Most famously, hyperinflation sparked the rise of Nazism in Germany in the 1920s and 1930s, due in large part to the punishing terms the victors, especially France, imposed upon Germany in reparations for “starting” WWI. The Treaty of Versailles, which took effect in 1920, saddled Germany with an extreme war debt. As Investopia explained: “Prohibited from making payments in their own currency, the Germans had no choice but to trade it for an acceptable “hard currency” at unfavorable rates. As they printed more currency to make up the difference, the rates worsened, and hyperinflation quickly took hold. At its height, hyperinflation in Weimar Germany reached rates of more than 30,000% per month, causing prices to double every few days. Some historic photos depict Germans burning cash to keep warm because it was less expensive than using the cash to buy wood.”

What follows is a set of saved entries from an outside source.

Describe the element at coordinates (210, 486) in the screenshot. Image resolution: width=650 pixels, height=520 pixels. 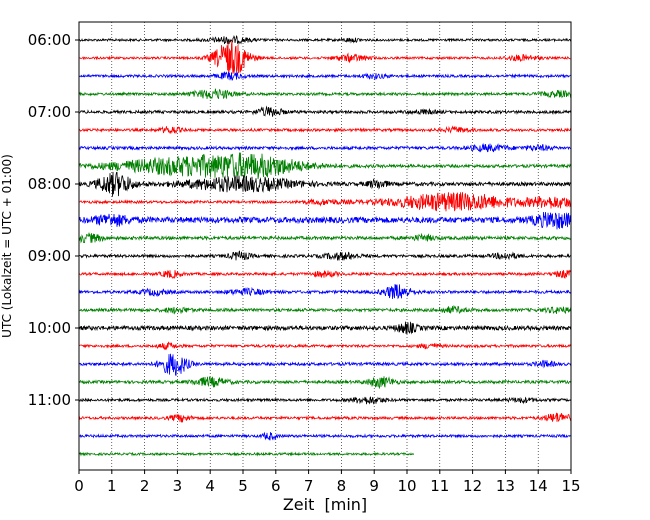
I see `x-tick-label: 4` at that location.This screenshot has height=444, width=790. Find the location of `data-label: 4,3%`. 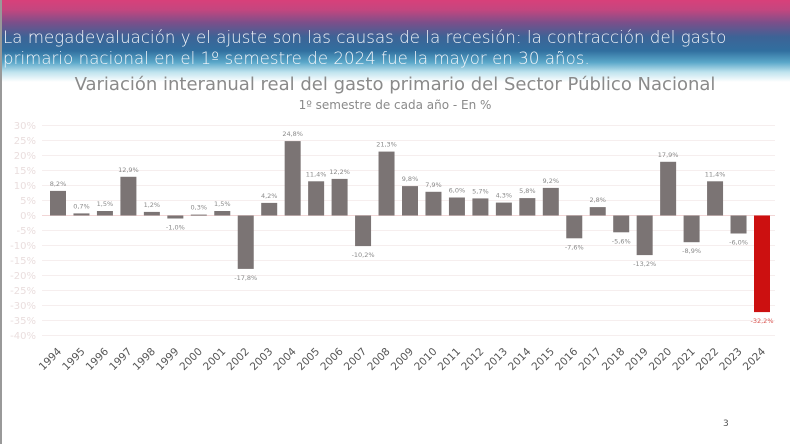

data-label: 4,3% is located at coordinates (504, 196).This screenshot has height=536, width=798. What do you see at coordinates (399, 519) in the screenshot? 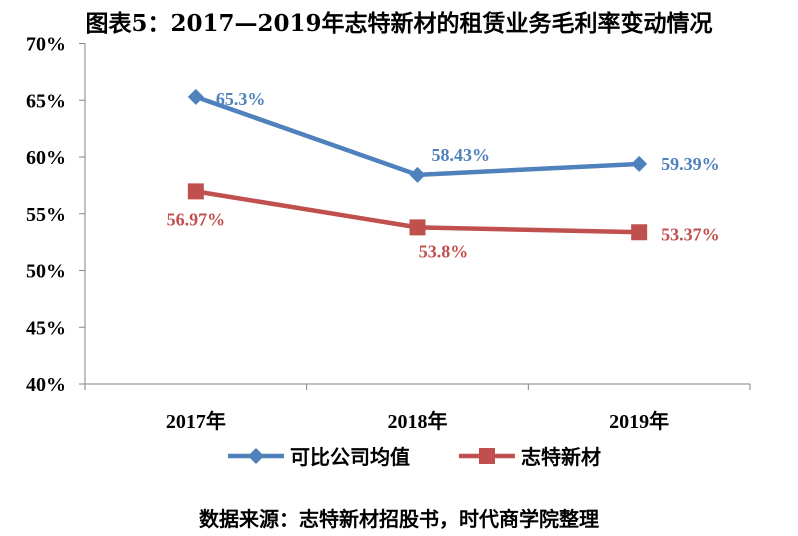
I see `source-note: 数据来源：志特新材招股书，时代商学院整理` at bounding box center [399, 519].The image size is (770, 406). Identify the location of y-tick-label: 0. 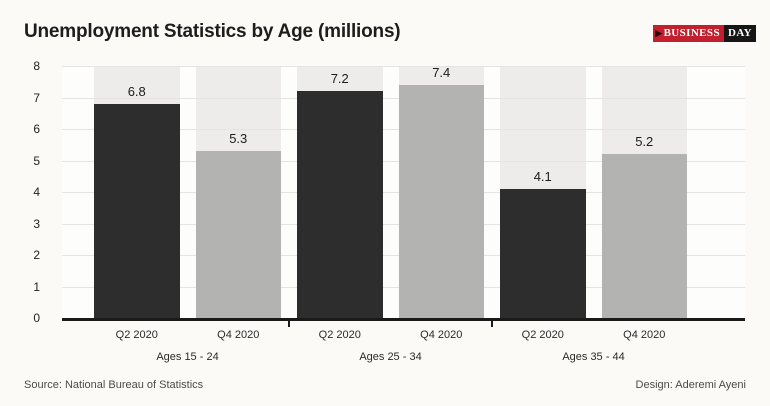
(36, 318).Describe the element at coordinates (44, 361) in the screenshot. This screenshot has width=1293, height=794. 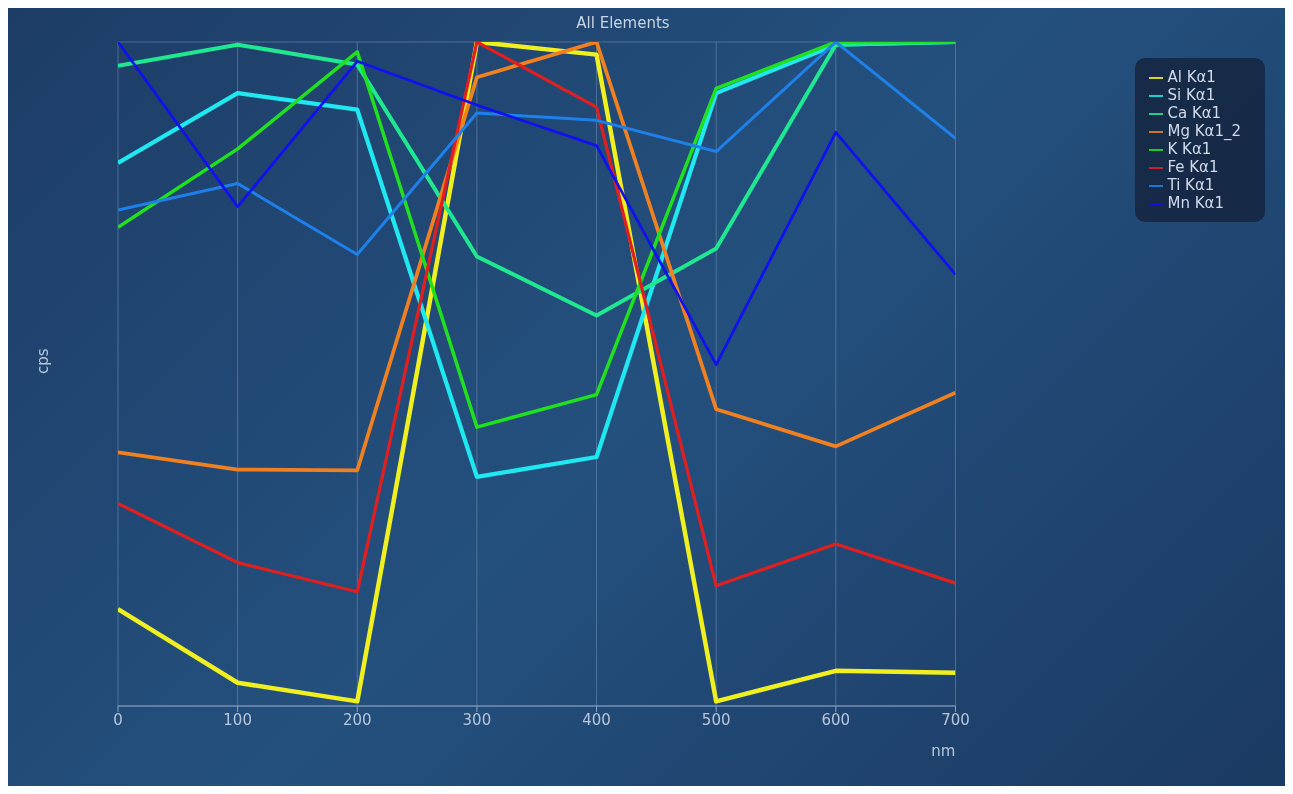
I see `y-axis-title: cps` at that location.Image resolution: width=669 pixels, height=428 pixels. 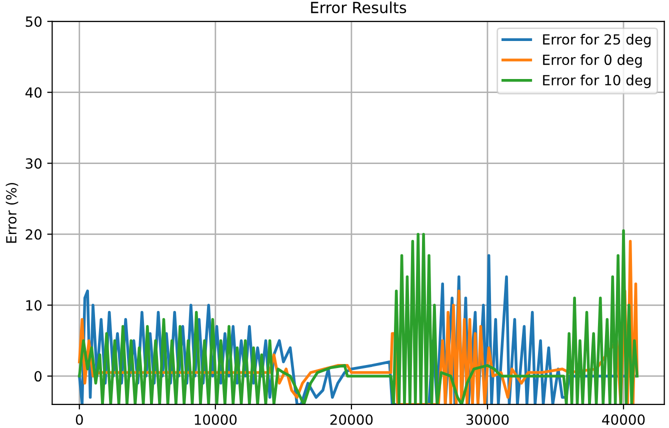 What do you see at coordinates (352, 420) in the screenshot?
I see `x-tick-label: 20000` at bounding box center [352, 420].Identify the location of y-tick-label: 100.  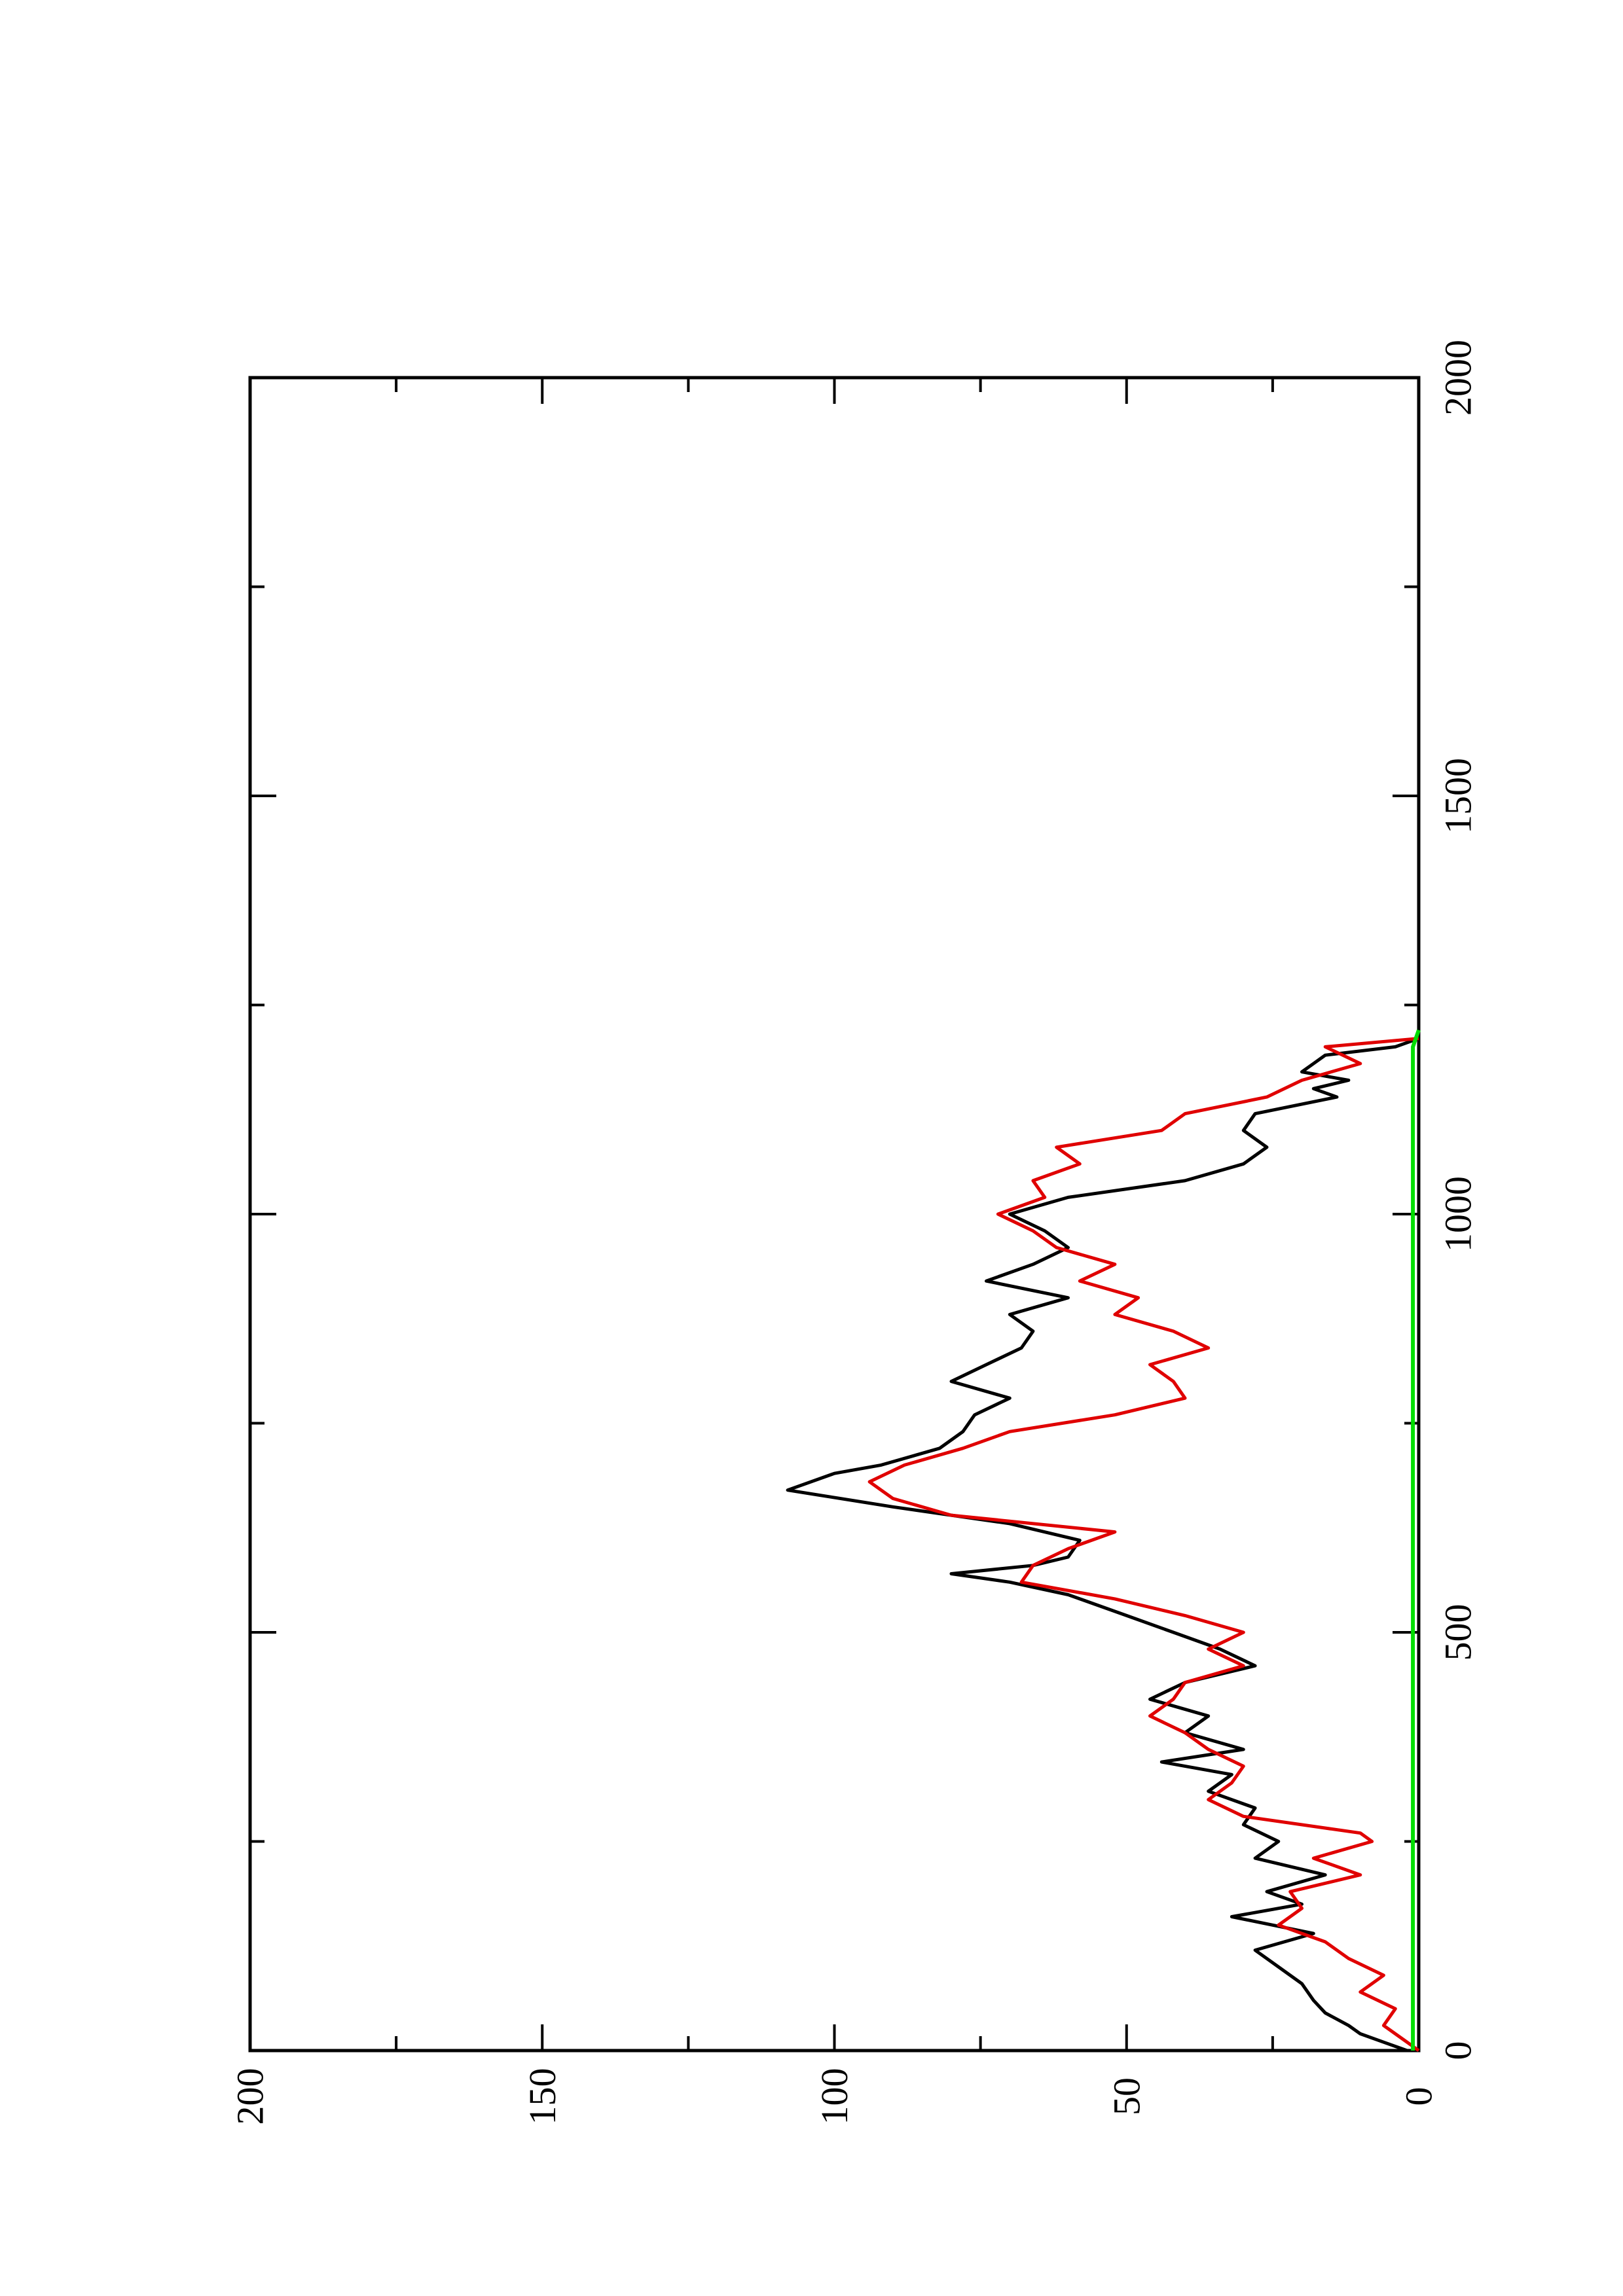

Investopia also cited hyper-inflation in Eastern Europe after WWII. “The worst hyperinflation ever recorded took place in Hungary in 1946 at the end of World War II. As in Germany, the hyperinflation that occurred in Hungary was a result of a requirement to pay reparations for the war that had just ended. Economists estimate that the daily inflation rate in Hungary during this period exceeded 200%... During this period, prices in Hungary doubled every 15 hours.”

Last Inflationary Period of US

In the United States, the decade from 1973 to 1983 was an inflationary period, with interest rates rising to nearly 20 percent, making borrowing for business expansion extraordinarily difficult. The stock market lost nearly 50 percent of its value over a 20-month period. Unemployment rose to a double-digit level.